The author writes, “the late 1940s and early 1950s, when survivors arrived, was a time of ‘moving on,’ of celebrating American victory, when victimhood was not yet associated with either compassion or virtue…. The Cold War years encouraged conformity, and made expressing negative feelings in public taboo” (p. 21). American Jews told survivors not to look back, but rather to embrace their new lives in America. Survivors were implicitly and explicitly encouraged to remain silent about their experiences. While they raised funds for the resettlement of survivors, American Jews psychologically distanced themselves from these foreigners.
Whether out of guilt or their own insecurities, well-intentioned American Jews offered the survivors bromides designed to protect their own psyches. The defensiveness and lack of compassion on the part of their co-religionists left survivors feeling awkward, self-conscious, and even apologetic for several decades. Survivors did not want to be seen as victims in a culture that prized individual initiative and self-advancement. As a result of such cultural and interpersonal pressures, survivors adopted a “surface happiness.”
In the 1950s many American Jews themselves exchanged outward Jewishness for social acceptability. These expressed their Jewishness through their Americanness, playing down the recent war’s Jewish tragedy. “Race, not ethnicity was becoming the ‘paradigmatic problem of America,’” as Stein observes (p. 31). (One group who were publicly recognized was survivors who had fought in the resistance—America did embrace heroes. Unfortunately, this further intimidated those who had not been partisans from speaking. As I have written in my own work, there arose a “hierarchy of suffering” in which survivors who had not experienced the worst deferred to the “real survivors.” This deference might even appear within a marriage of two survivors.)
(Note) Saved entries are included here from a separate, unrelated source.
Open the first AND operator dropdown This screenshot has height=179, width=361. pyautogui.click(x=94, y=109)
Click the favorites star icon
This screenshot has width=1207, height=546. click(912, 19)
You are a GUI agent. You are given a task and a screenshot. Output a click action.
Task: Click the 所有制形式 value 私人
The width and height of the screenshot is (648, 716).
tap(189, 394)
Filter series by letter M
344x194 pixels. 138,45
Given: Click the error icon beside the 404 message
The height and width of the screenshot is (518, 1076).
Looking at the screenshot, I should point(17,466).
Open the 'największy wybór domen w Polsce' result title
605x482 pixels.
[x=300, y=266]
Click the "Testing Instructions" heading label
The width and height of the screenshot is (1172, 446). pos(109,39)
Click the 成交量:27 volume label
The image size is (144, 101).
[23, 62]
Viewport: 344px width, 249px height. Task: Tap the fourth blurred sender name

Because American Jews clearly did not wish to hear of their European brethren’s experiences, survivors clung to other survivors for emotional sustenance and recognition. Cut off emotionally from the wider Jewish world, survivors often turned to their children to compensate for what they had lost and to provide meaning to their own recovery. Held tightly, many children of survivors faced difficulty separating from their parents. [End Page 309]
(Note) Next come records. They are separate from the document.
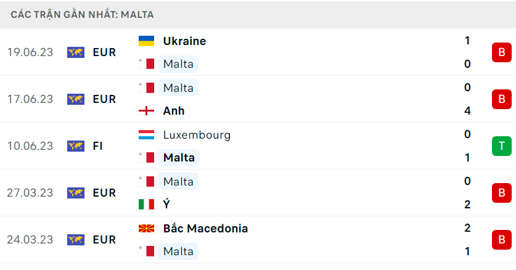516x270 pixels.
Task: Open the FI competition label
Action: pyautogui.click(x=98, y=146)
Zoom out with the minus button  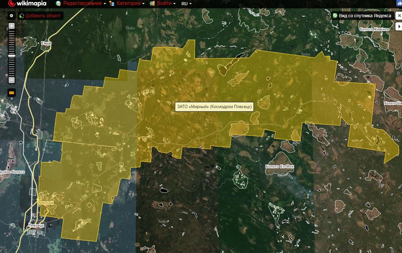click(x=11, y=80)
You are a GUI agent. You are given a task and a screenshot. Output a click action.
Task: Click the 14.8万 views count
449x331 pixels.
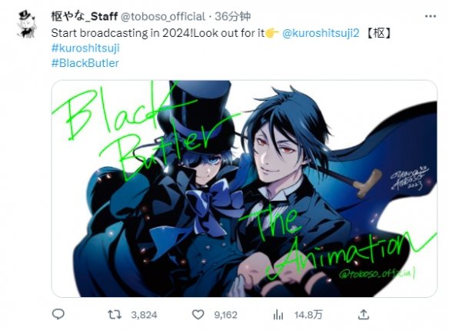[x=308, y=315]
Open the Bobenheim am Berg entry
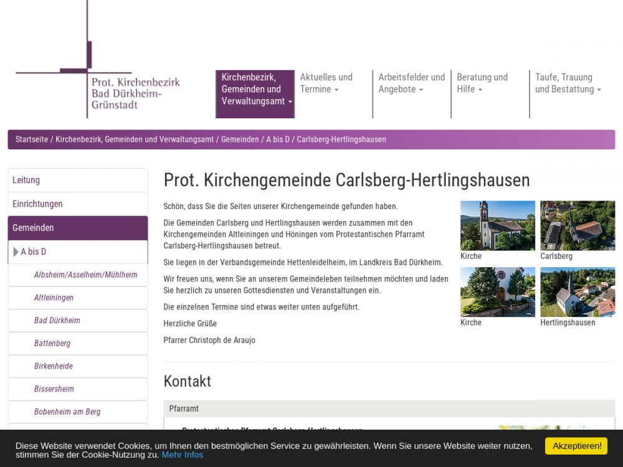Viewport: 623px width, 467px height. tap(67, 412)
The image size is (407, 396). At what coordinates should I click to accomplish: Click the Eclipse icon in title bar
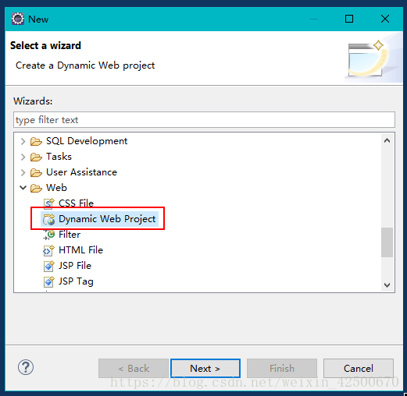18,19
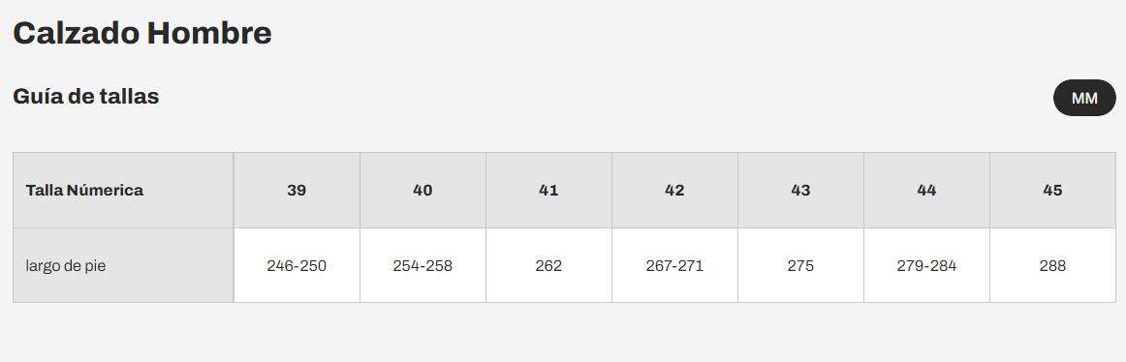Select size 43 column header
The width and height of the screenshot is (1126, 362).
tap(800, 190)
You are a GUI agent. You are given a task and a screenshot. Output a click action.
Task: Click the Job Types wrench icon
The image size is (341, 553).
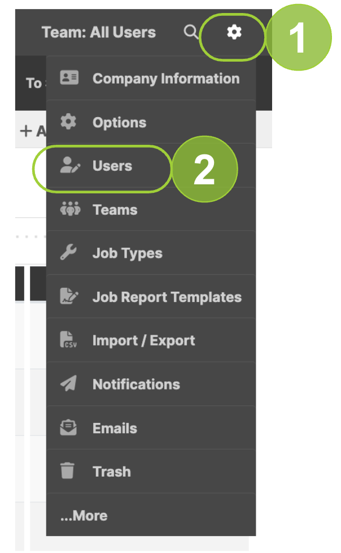68,253
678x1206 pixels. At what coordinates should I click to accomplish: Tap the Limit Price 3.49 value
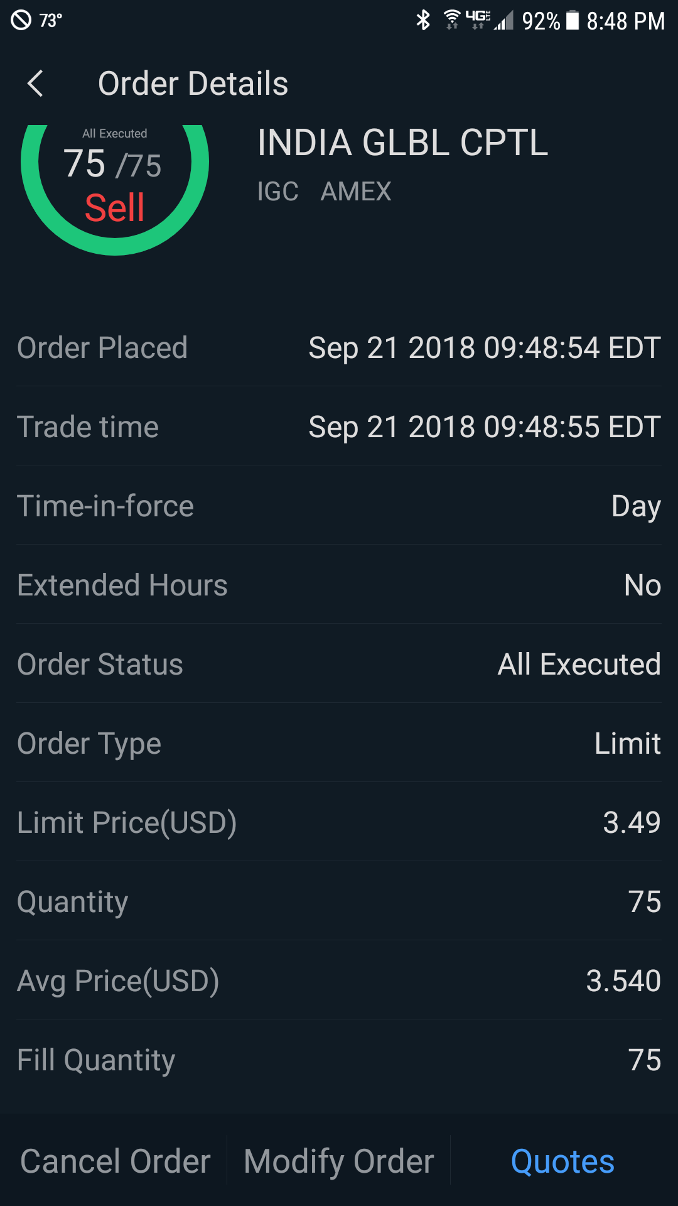coord(631,823)
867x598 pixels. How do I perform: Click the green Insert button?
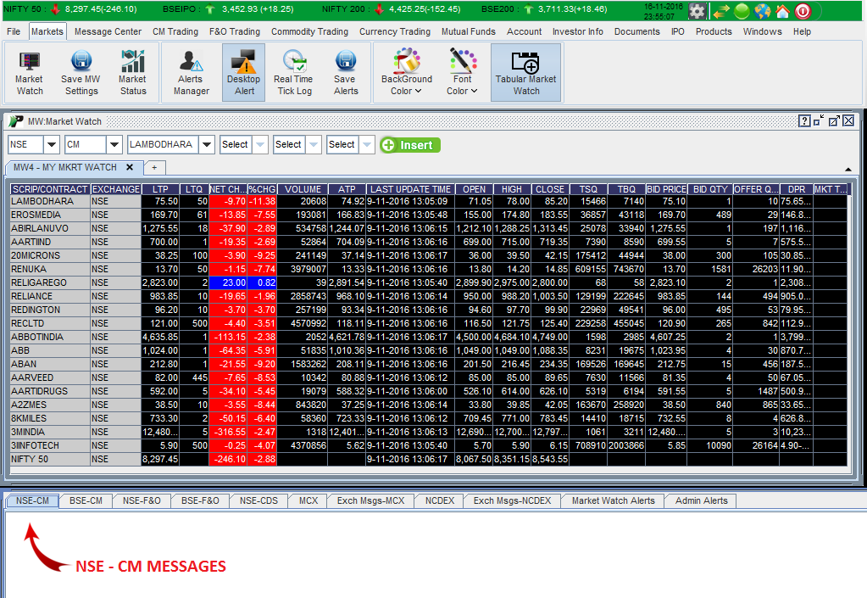click(409, 144)
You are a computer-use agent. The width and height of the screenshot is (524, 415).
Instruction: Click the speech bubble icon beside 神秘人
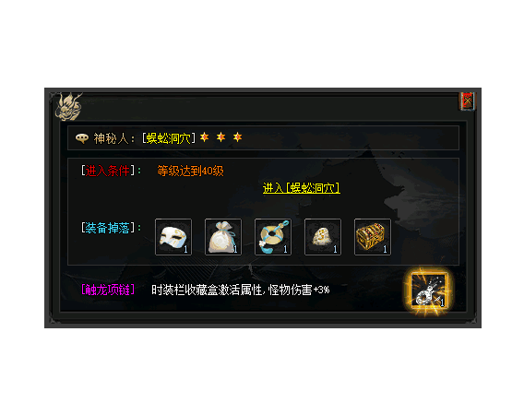(x=82, y=137)
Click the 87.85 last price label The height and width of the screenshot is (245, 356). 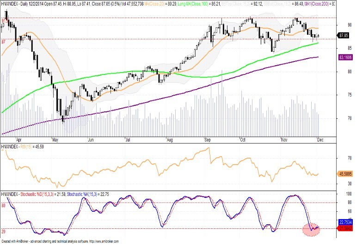pos(343,35)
More often than not, survivors tried to protect their children from knowledge of the personal trials and tribulations they had experienced. Nevertheless, information seeped out in the form of a precious few photographs and offhand remarks (“I wish I had had that food in the Warsaw ghetto”). But even if certain experiences of deprivation or mortal fear were mentioned frequently, survivors rarely provided coherent narratives. Moreover, whether children of survivors sought not to revive their parents’ anxieties, or whether out of their own anxiety-driven reticence to know more, the latter rarely pressed their parents to fill in the gaps.
Still, despite recurring nightmares, a profound mistrust of others, and a generalized anxiety which produced a hypervigilance borne of anticipated future persecution, survivors needed to see themselves as normal. To do otherwise would imply a further victory for Hitler. Survivors almost never sought psychiatric assistance because of...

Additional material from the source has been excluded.